Sunday, March 7th, 2010

Luke-a-lele left the following comment in the Alpha Agora, “…I never really understood the jet in jet black myself. I’ve never seen jet any other way in regards to color. Are there different shades/hues of black? To me black is black, though there are other words used, e.g., ebony.”

At about the same time, Bucknell librarian Bud Hiller dropped me the following note:

Pitch jet black“I was wondering about the phrase ‘pitch black’. In this case, is pitch specific to black as in “black as pitch”, or is it a modifier, as in ‘very black’?” [The question] came up when I was talking to someone in the library about how quiet it was at 7 AM and I described it as “pitch quiet”. Of course, pitch can also be used for sounds, and then we talked about it for half an hour.”

Well, jet is an extremely hard type of coal that can be carved and polished. It was once used for statuettes, buttons, and children’s toys. Pitch is another word tar, a word I heard a lot in my youth referring to substances for filling chinks in roofs or even covering roofs on commercial buildings, a word that I don’t think I’ve ever heard since moving north.

The first interesting question these expressions raise is why do these epithets remain after their critical constituent loses its original meaning? Words in compounds and crystalized phrases like these two generally disappear shortly after either constituent slips out of use. For instance, to and fro has become back and forth since we stopped using fro.

I can’t imagine anyone saying “pitch quiet”, knowing myself what pitch means unless, since the meaning of pitch has been lost in most US dialects, the assumption is that pitch means “very”. Well, it does, sort-of.

The possibility of pitch becoming an adverb meaning “very” arises from the second interesting question expressions like these raise: if jet and pitch are themselves black, why do we need to repeat the concept of blackness? It is like saying “as black as something black”. Prescriptive grammarians have tried for centuries to rid the language of redundancy for logical reasons, but redundancy is the very stuff and grammar that distinguishes it from logic and other mental processes.

Repetition (redundancy) is interpreted by all human languages as emphasis. That is why we say things like “very, very good” and “a red, red rose”, or even “a drinkable wine”, when the only purpose for wine is drinking. “Drinkable” is built into the definition of wine. Jet black and pitch black are another face of emphatic redundancy commonly found in languages.

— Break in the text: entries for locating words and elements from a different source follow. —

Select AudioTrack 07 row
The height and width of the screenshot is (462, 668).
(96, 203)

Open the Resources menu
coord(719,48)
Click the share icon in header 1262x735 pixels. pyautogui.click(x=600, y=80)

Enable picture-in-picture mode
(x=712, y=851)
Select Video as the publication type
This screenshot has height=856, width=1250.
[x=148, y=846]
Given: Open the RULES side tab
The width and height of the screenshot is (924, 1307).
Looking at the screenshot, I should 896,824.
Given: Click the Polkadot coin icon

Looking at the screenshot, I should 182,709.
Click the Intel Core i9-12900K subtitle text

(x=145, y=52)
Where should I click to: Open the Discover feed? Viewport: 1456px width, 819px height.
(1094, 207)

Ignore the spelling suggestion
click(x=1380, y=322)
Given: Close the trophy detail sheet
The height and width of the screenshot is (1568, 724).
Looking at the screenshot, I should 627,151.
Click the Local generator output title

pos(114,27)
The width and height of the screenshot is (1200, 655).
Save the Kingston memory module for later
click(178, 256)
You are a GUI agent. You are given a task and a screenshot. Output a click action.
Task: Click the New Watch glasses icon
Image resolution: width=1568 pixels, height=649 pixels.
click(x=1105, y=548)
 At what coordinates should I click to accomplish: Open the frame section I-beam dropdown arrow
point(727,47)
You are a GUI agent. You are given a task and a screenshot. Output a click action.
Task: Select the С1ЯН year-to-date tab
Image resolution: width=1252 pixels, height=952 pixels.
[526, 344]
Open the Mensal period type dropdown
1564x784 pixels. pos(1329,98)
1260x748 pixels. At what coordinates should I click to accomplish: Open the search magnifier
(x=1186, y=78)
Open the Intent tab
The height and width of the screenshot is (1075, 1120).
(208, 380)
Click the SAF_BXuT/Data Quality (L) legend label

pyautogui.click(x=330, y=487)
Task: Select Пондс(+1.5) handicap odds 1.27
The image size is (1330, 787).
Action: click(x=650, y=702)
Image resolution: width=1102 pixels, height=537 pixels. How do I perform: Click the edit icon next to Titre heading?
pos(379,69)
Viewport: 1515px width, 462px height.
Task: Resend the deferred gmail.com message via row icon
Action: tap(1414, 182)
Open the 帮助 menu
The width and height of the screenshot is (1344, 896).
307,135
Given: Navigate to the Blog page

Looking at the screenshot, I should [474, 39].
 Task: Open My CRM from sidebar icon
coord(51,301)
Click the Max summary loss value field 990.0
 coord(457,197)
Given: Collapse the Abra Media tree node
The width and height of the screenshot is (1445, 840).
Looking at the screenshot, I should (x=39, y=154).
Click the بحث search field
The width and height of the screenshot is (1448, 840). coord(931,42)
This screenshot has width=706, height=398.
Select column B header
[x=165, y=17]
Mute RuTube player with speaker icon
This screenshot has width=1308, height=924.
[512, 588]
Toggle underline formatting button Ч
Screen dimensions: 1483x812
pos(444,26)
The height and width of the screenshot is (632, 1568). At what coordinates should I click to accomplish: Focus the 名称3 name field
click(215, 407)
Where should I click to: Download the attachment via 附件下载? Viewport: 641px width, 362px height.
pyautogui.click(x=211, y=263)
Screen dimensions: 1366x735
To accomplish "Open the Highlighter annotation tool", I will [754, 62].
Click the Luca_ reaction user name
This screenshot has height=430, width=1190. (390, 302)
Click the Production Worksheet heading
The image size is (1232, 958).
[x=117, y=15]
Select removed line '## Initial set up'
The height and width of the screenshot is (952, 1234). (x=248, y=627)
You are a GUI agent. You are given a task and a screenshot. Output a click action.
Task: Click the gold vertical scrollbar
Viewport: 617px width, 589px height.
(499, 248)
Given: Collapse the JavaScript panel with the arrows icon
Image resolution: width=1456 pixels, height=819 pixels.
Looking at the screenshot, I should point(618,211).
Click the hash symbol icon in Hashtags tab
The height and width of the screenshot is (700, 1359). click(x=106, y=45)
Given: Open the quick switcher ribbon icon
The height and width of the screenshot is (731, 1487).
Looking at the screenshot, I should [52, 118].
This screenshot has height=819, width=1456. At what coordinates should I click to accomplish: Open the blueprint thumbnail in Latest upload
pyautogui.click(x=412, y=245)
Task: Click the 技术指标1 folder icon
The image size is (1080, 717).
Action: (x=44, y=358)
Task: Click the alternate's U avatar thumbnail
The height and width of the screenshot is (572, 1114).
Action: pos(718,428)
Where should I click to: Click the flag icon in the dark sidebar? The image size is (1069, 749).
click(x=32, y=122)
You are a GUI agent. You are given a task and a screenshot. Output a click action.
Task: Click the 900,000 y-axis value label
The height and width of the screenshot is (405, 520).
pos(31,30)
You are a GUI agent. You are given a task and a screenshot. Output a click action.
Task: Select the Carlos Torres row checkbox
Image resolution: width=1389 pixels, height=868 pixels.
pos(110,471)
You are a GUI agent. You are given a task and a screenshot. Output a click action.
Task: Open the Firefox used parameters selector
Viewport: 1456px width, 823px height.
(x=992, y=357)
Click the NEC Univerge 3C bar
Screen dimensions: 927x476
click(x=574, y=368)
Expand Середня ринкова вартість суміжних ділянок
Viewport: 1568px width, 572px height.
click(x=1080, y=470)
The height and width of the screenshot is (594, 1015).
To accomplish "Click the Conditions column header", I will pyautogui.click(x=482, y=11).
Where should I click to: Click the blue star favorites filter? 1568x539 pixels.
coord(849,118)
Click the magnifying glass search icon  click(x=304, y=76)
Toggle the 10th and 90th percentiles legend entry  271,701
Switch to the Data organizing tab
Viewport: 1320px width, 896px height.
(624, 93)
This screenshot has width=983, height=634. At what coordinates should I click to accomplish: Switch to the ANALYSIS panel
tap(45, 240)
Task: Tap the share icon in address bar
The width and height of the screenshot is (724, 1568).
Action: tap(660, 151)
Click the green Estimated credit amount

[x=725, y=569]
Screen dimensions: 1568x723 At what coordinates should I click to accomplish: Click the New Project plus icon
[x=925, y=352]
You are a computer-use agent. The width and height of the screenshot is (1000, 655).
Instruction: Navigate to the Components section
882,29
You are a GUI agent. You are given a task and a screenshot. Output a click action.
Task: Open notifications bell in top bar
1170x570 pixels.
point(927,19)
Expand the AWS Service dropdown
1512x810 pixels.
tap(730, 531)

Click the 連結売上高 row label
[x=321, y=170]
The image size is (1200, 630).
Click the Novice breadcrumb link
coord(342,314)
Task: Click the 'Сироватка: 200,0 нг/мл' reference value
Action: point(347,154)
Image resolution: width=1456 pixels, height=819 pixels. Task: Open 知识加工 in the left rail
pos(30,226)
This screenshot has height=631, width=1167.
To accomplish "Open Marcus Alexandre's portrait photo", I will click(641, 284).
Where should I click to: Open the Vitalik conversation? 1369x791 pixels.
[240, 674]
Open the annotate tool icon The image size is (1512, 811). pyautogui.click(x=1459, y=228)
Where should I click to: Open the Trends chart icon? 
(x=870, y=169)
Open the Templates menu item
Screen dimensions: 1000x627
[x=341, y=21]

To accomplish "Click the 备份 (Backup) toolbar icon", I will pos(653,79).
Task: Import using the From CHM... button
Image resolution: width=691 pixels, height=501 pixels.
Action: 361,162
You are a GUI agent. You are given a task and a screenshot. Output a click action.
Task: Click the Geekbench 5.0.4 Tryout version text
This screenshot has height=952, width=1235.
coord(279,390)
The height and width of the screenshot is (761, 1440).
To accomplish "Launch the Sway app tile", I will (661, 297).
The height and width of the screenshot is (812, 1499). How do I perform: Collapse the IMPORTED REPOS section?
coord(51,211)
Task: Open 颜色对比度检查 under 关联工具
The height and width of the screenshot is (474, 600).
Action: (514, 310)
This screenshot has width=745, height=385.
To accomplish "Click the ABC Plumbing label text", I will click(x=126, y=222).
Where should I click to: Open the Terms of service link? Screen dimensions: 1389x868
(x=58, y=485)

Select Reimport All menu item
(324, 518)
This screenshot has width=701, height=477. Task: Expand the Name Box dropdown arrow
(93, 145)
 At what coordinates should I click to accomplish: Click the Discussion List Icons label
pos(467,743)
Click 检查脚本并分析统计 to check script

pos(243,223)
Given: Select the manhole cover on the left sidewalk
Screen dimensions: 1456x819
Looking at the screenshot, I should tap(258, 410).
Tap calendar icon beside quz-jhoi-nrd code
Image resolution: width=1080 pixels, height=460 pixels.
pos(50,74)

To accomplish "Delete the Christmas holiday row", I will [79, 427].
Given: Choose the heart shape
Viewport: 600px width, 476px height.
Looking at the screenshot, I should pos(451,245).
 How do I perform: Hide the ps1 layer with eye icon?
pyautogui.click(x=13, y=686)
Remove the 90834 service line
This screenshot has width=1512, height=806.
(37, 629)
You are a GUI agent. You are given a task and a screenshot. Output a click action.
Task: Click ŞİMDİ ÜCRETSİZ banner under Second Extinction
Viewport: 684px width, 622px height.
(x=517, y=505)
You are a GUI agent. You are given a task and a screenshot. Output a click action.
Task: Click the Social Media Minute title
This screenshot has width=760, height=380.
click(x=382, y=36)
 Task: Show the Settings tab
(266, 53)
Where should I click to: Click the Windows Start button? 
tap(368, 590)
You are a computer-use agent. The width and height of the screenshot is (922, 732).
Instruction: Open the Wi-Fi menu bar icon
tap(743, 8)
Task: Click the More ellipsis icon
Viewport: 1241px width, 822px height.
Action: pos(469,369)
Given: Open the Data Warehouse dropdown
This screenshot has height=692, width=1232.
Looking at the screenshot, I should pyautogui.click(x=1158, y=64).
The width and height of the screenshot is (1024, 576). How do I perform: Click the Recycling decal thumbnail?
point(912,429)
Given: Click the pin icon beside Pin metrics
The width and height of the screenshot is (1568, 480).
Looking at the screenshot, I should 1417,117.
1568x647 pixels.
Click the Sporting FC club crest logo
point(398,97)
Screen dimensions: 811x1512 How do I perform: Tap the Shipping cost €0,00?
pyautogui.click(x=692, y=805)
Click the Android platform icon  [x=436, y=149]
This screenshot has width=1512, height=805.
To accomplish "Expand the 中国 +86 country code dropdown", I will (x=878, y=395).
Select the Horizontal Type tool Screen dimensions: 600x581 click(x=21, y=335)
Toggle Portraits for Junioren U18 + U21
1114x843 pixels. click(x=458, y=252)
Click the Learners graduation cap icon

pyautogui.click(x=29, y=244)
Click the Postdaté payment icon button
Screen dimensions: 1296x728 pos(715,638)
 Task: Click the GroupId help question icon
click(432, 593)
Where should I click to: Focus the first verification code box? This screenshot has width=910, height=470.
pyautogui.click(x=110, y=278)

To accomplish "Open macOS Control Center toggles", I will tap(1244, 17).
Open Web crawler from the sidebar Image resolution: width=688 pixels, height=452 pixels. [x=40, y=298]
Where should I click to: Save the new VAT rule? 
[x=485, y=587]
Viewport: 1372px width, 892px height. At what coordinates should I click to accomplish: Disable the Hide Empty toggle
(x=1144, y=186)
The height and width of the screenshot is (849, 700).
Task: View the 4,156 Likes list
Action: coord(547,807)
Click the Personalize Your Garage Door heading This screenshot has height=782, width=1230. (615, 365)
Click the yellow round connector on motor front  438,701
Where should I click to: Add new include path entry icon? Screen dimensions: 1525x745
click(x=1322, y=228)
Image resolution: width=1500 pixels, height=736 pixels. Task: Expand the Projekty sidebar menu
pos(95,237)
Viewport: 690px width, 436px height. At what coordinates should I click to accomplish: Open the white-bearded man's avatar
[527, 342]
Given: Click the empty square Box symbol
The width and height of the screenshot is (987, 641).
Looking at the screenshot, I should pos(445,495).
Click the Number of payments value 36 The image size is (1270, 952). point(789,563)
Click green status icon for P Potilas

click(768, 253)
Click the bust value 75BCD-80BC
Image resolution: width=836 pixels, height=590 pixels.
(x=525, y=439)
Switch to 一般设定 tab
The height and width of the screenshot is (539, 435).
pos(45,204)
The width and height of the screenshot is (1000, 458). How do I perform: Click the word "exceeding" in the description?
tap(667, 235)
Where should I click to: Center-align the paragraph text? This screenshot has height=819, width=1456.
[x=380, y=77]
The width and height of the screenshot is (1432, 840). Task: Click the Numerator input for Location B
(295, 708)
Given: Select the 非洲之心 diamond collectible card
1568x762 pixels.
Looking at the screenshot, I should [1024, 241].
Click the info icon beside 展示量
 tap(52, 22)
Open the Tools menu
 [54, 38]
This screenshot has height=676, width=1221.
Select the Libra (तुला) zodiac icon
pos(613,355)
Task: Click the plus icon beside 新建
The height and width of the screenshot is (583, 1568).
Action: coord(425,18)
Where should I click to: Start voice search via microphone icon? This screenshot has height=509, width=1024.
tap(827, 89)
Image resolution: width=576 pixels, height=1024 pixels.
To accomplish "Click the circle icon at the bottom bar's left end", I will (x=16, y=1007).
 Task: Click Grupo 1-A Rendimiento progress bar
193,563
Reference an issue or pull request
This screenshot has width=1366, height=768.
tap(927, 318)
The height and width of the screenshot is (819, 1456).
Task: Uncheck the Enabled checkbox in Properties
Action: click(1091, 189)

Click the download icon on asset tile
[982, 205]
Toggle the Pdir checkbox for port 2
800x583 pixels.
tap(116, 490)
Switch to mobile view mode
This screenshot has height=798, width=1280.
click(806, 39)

Languages also love to specify variable qualities like colors, moods, sounds by comparing them with familiar objects in our lives: dirty as a pig, eat like a horse, fly like the wind. The problem with these two expressions is that the objects of comparison are no longer familiar.

Squalid Fish Scales

Tuesday, February 16th, 2010

Andrea wrote a few days ago in reference to our Good Word squalid the following:

“In response to the squalid Good Word: the minute I read in your text that squalare meant meant ‘to be covered with a rough, scaly layer, be coated with dirt, be filthy,’ I thought of scales and wondered whether the concept “squalid” is related to fish scales. [This] would also make sense because of the identical word for a large fish in Latin squalus and filthy. So not that fish become stinky, but that being covered in scales when you are a fish and to be so dirty that you are scaly (when a person) are similar.”

In fact, I can mentally picture a squalid house falling apart like fish scales fall from a fish, so I am in sympathy with Andrea’s connection. In fact, I tried to suggest that without committing myself to a firm connection since I could find no etymologist who would agree with me.

The problem is that if this were the case (and I believe the similarities too close for it not to be), it was the case before Latin developed from other Italic languages and we have no record of words that are ambiguous between “scaly” and “squalid”. So we have to rest on “in all probability”. That is as far as even I have courage to wander.